Подростки (Болтогаев) - страница 22

И он вдруг исчез, но мигом вернулся, оказывается, попросил у проводника еще один стакан.

— Итак, по чуть-чуть, — он налил действительно совсем понемногу.

Я неуверенно взяла стакан, он слегка стукнул своим стаканом по моему и одним глотком выпил.

— А ты?

Я до это пила вино два или три раза. Боясь показаться невеждой в этом деле, я решительно глотнула из стакана и поперхнулась, закашлялась.

— Что, не пила прежде? — спросил он заботливо.

— Почти, — призналась я.

Жарким пламенем вино разлилось по моему желудку. Я откинулась на спинку полки и мне стало как-то по незнакомому хорошо. Мне казалось, что я уже давно знаю этого Толика, я молча слушала его рассказ про армейскую жизнь. Вернулся черненький, я почти забыла его имя, он сразу полез на верхнюю полку, Толик продолжал что-то говорить, он расспрашивал меня, где я живу, в каком классе учусь, куда еду. Выяснилось, что они вовсе не дембеля, им еще служить по году, а едут они в командировку и через месяц будут ехать обратно…
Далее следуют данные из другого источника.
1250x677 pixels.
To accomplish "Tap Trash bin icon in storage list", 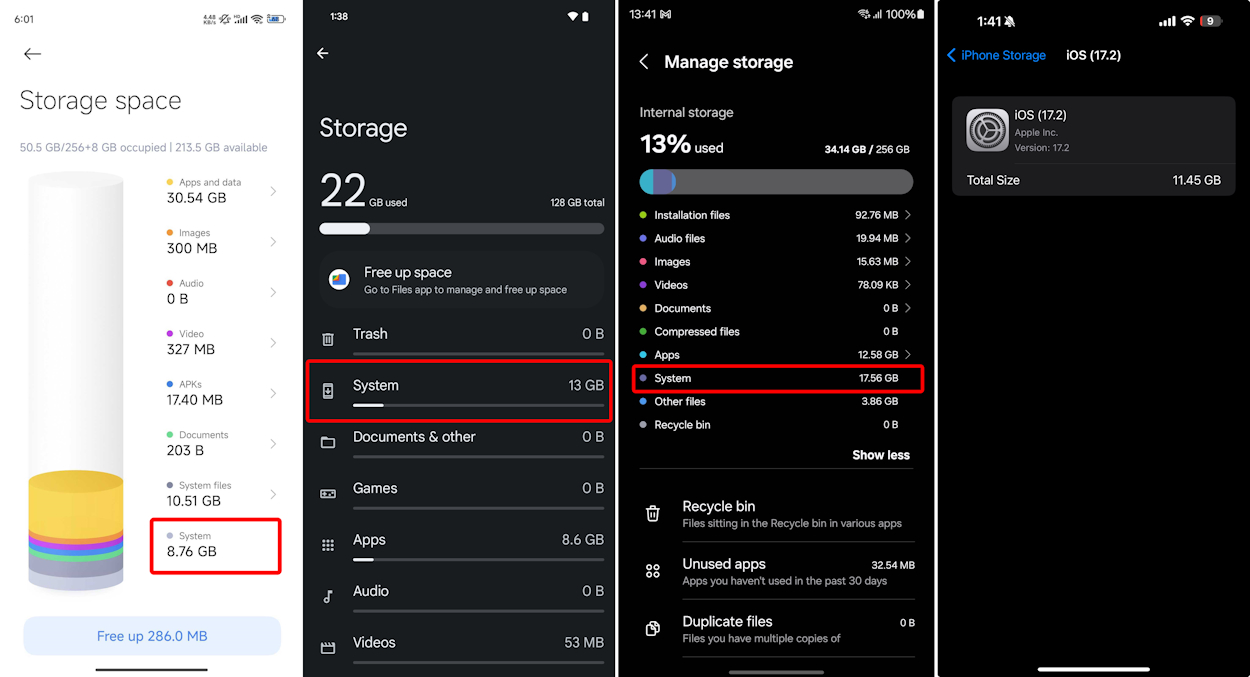I will [328, 340].
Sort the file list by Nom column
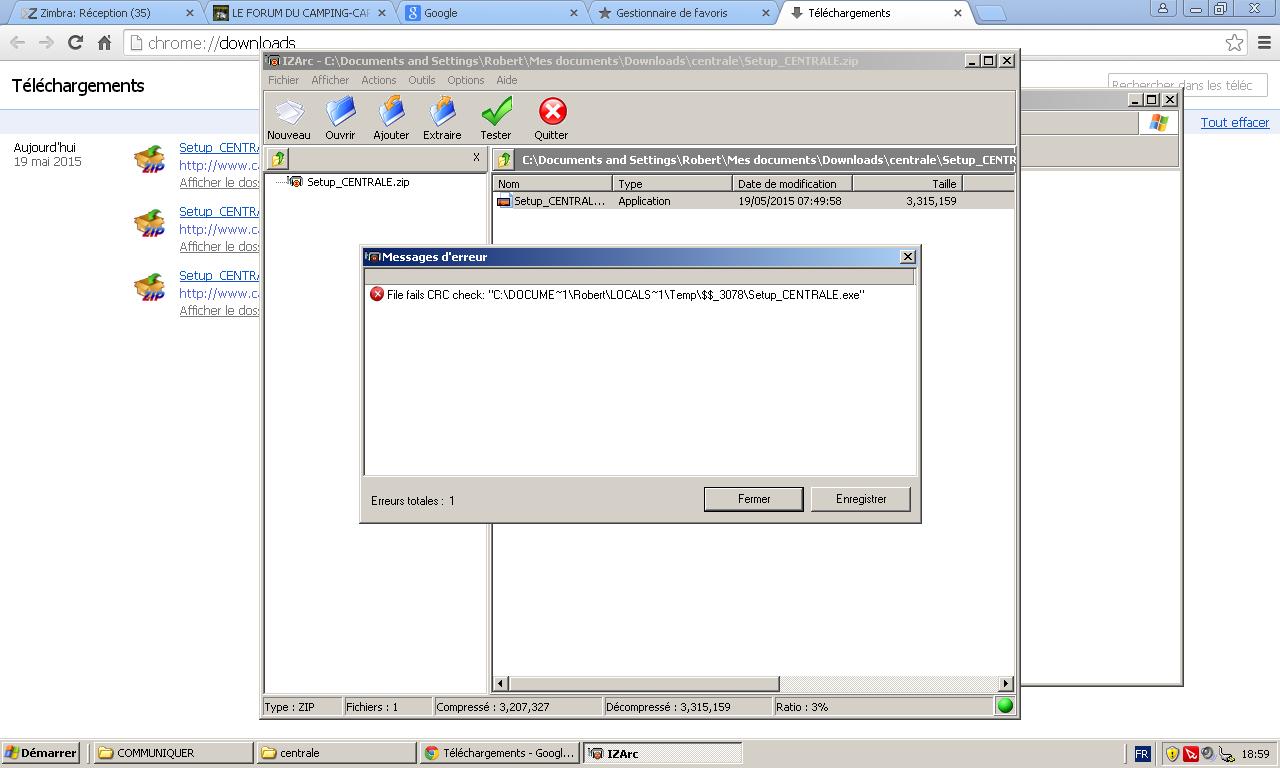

Я слушала его то рассеянно, то внимательно, он налил еще по чуть-чуть, но это уже не чуть-чуть, прошептала я, но это еще и не уже, ответил он, я рассмеялась, у тебя есть парень, есть, соврала я, зачем ты врешь, нехорошо обманывать старших, а пусть старшие не подпаивают младших, отвечала я, а хочешь, я буду твоим парнем, он сидел уже совсем плотно ко мне.

— Жарко, — я пыталась отодвинуться, но двигаться уже было некуда.

— Пойдем в тамбур, проветримся.

— Какой ты быстрый, — и стала отодвигать его ладонь, неведомо как оказавшуюся на моей коленке.

— Пойдем, — потянул меня за руку.

— Только на минутку, — я вдруг заметила, что уже совсем стемнело. Соседки, на спасительную миссию которых я так свято надеялась вначале, оказывается, уже тихо дрыхли, отвернувшись к стенке. Свернувшись калачиком, спал рыжий, спал черненький, мы прошли по вагону в дальний его конец, почти везде народ спал, от выставленных в проход ног нехорошо пахло, Толик открыл дверь, потом следующую, и мы оказались в грохочущем тамбуре.

Он обнял меня сразу. У него были крепкие руки, он прижал меня и стал целовать, целовать без перерыва, без передыха.

Конечно, я целовалась раньше, но чтобы так — никогда.

Он стал гладить мою грудь через платье, какая ты красивая, шептал он, он целовал меня в шею, я выгибалась назад, словно в каком-то сложном танце, его руки были везде, их, казалось, было не две, а десяток.

— Бог мой, какая у тебя упругая грудь, — прошептал Толик.

Он стал расстегивать пуговки платья на груди.

— Не надо, не надо, — шептала я.

Главное, что я его почти не отталкивала, наверное, я была немного пьяна.